Public nudity, when not considered a criminal offense, can conjure up images of a common nightmare: being caught naked among peers. For Life Drawing models, this nightmare is a comfortable reality.
The College of Art and Design held its first community Life Drawing session Tuesday, commonly known as nude drawing. Sessions take place between 7 and 10 p.m. Tuesdays at the Jack Arends Art Building, Room AB 400.
“There’re a lot of people out there who want to do life drawing, but there aren’t many groups out there,” Alfred Stark, session organizer, said. “It’s central to who we are; just like landscapes, figure drawings aren’t going to go away.”

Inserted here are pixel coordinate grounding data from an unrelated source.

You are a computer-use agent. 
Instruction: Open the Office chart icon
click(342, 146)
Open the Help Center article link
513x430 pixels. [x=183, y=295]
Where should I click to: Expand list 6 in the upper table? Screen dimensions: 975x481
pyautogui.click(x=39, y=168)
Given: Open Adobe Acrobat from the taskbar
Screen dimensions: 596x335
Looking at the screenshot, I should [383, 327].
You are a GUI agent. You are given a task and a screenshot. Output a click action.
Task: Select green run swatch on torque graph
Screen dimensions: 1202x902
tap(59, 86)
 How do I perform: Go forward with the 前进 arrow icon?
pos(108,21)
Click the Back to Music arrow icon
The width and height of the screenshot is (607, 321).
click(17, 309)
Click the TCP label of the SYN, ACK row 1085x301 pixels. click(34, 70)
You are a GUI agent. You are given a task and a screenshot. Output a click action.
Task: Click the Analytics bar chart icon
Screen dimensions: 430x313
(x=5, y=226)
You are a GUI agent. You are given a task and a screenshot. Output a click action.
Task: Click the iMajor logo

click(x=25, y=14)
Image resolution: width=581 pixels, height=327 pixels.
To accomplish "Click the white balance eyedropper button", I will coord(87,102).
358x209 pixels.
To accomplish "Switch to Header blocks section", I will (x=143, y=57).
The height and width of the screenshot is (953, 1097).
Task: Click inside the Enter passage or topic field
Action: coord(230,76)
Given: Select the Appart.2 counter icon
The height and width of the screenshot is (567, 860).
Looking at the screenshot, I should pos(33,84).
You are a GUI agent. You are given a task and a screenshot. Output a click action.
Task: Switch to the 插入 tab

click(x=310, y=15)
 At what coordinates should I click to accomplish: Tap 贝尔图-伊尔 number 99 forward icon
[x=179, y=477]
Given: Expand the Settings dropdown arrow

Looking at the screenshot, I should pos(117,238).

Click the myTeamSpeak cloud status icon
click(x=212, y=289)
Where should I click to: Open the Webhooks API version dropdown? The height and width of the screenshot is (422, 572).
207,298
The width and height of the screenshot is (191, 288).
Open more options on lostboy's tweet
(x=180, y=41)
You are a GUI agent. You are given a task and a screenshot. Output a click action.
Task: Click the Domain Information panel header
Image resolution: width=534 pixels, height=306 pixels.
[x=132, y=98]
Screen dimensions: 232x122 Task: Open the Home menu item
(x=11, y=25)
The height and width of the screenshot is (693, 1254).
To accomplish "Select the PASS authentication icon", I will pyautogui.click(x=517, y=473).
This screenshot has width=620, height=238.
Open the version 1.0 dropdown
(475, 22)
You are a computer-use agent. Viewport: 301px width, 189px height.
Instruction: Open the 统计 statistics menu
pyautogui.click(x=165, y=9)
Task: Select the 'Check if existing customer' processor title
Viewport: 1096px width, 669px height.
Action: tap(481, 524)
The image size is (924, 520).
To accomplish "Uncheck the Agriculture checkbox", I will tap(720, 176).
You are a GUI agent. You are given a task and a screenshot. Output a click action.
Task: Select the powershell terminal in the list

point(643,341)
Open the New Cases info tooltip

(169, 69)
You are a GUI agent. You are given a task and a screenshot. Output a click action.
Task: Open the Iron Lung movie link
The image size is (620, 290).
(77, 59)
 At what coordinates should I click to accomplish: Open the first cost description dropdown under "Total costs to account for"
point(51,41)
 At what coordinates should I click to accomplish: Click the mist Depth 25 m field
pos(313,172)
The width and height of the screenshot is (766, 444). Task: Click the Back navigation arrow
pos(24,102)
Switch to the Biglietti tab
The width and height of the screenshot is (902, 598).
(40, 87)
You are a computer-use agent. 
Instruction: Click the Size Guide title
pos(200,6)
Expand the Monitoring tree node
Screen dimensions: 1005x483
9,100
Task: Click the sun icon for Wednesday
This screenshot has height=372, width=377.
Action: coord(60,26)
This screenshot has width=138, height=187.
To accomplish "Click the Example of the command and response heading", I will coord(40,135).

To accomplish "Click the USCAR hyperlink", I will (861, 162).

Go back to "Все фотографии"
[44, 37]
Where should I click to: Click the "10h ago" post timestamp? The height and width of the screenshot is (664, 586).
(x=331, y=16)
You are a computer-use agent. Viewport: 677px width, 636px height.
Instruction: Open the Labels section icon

Community Life Drawing sessions provide a place where seasoned artists and beginners alike can practice their observational drawing skills in a studio setting. Models pose atop a small central stage against the east wall of the room. The stage features a chair for seated poses and a bench models for reclined poses.
“I remember the first time drawing at Kishwaukee; it seemed a little awkward at first because I wasn’t used to having someone stand in front of me and get naked so I could draw them,” Stark said. “But you get over it, and it’s like drawing anything else.”
The session began with a series of short poses which gradually increased in duration. The varying durations allows for a mixture of rapid sketches and in-depth drawings. The room was nearly silent as the artists attempted to capture the human form. This session featured a first-time Life Drawing model, Reh Holly.
“I started when my friend, who was working for [Stark], asked her if she had anybody who would want to come in,” Holly said. “She asked, ‘do you wanna make some money?’”
Holly said her desire to model stems from her deep appreciation for the human body. She encouraged those who may be a bit anxious to give it a try.
“The human form is so beautiful,” Holly said. “While it can be sexual or gratuitous, appreciating it doesn’t have to be.”